For that reason, a promotion, or any lateral change to one’s career, brings with it the expectation that your eyes, so to say, (a fresh pair of eyes), will uncover new opportunities for productive change. To avoid disappointing the powers to be you may want to scout for useful changes, that is, opportunities to make changes that can make a welcomed, measurable contribution. Under no circumstances would I ever advocate for merely making changes for the sake of making changes .

Here’s a guideline to help you to scout for potential bottom-line impacting changes that can help to propel your career:

  1. It is needed.
  2. Can be readily accomplished.
  3. Within your skill set to oversee and manage.

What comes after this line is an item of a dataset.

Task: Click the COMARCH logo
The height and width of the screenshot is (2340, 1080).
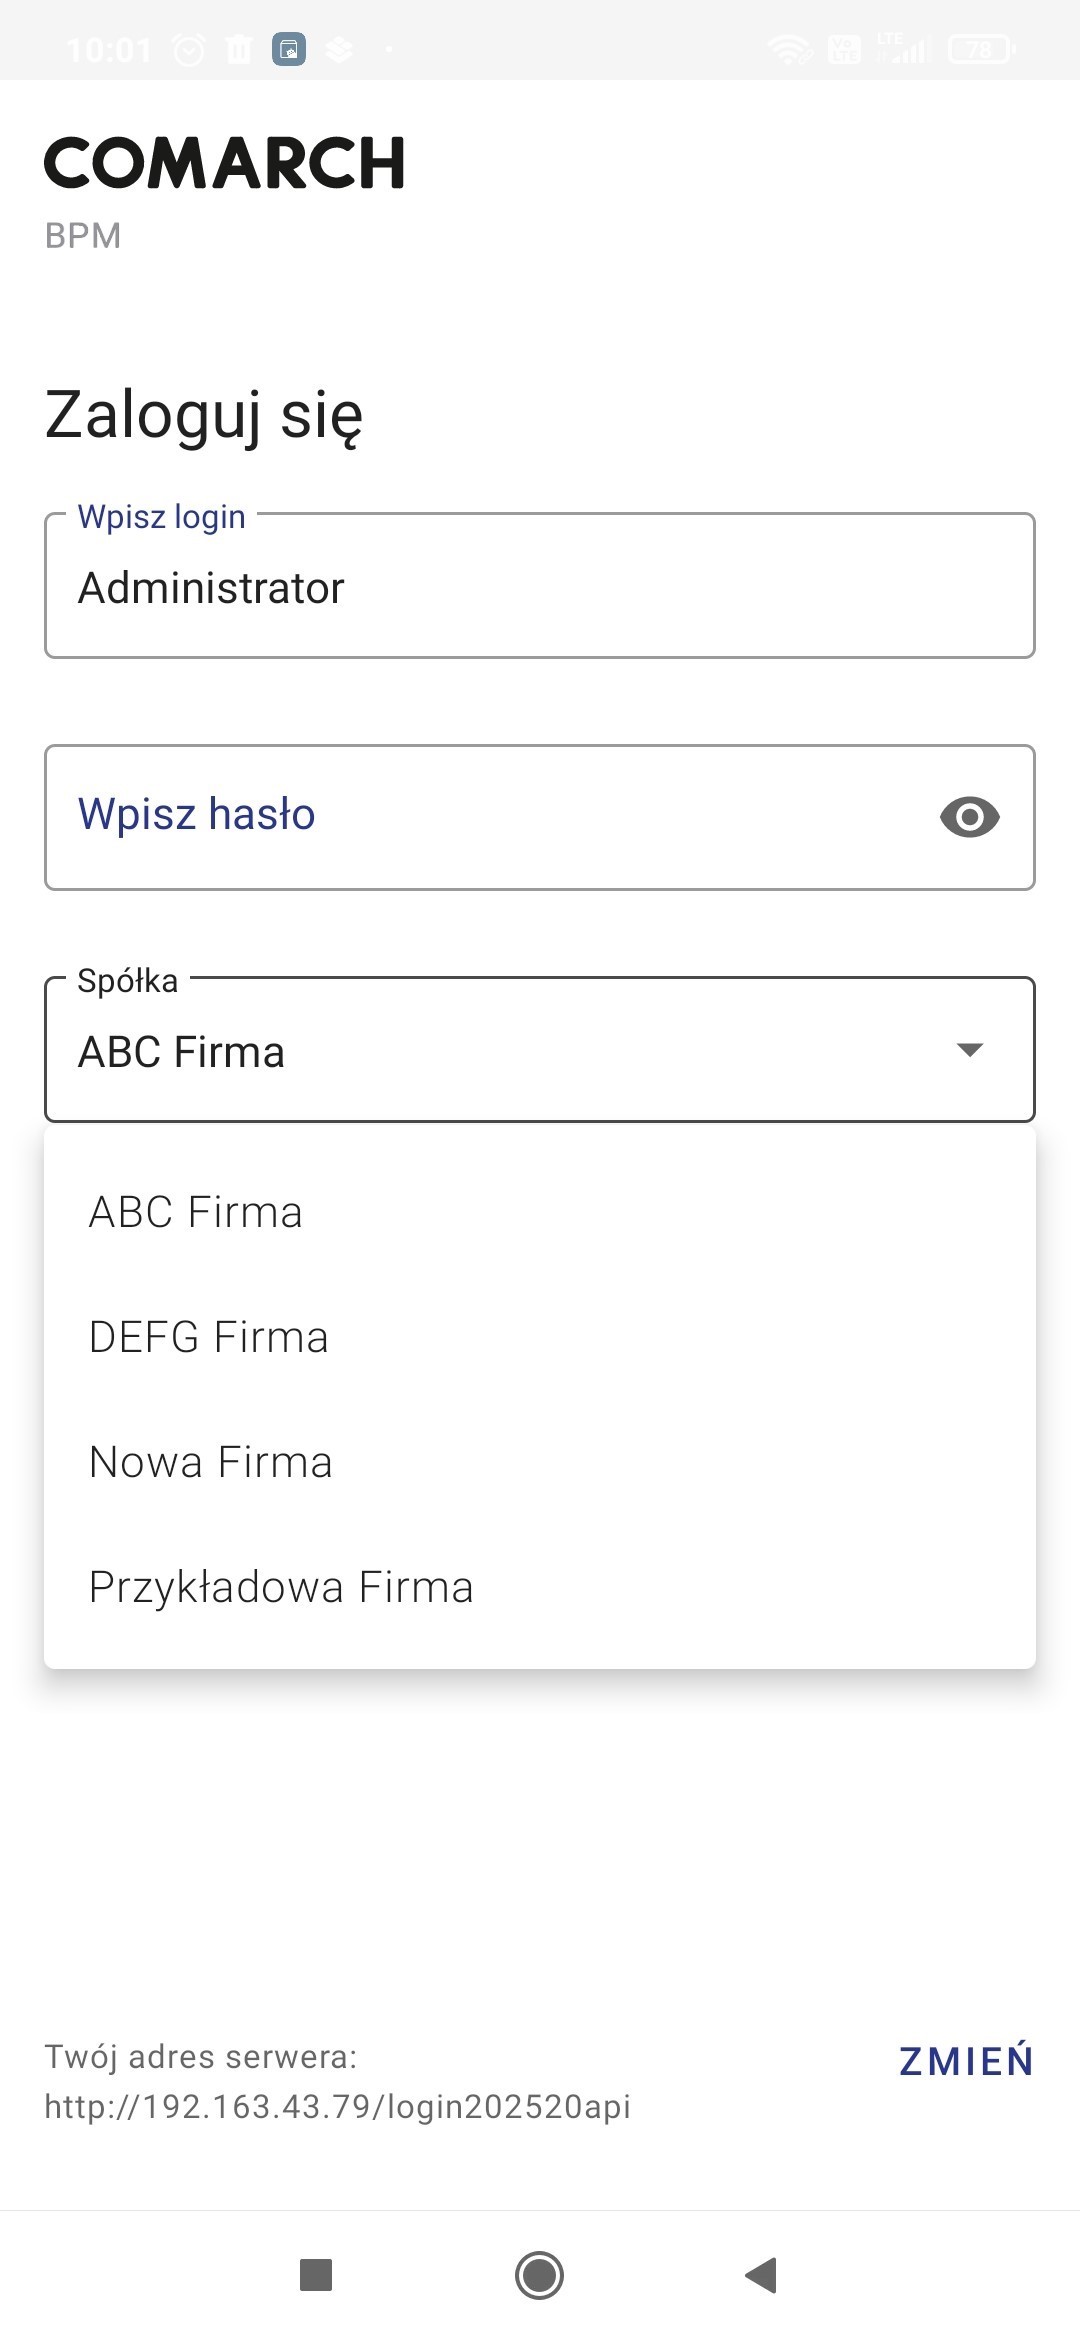Action: coord(225,163)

  4. It has the highest, or very high, payoff or return on investment.
  5. The timeline to completion is reasonable–the shorter the more potent.
  6. It is not dependent upon changing other systems and can be started or completed without having to be staged or waiting upon decisions by other departments or outcomes from other projects.
  7. Can be accomplished with existing resources including people, systems, budgets, etc. However, it is quite acceptable that it may require additional eduction or training.
  8. It will not require rebalancing other projects or budgets, or extraordinary measures of any sort such as executive committee approvals, to be able to accomplish this change.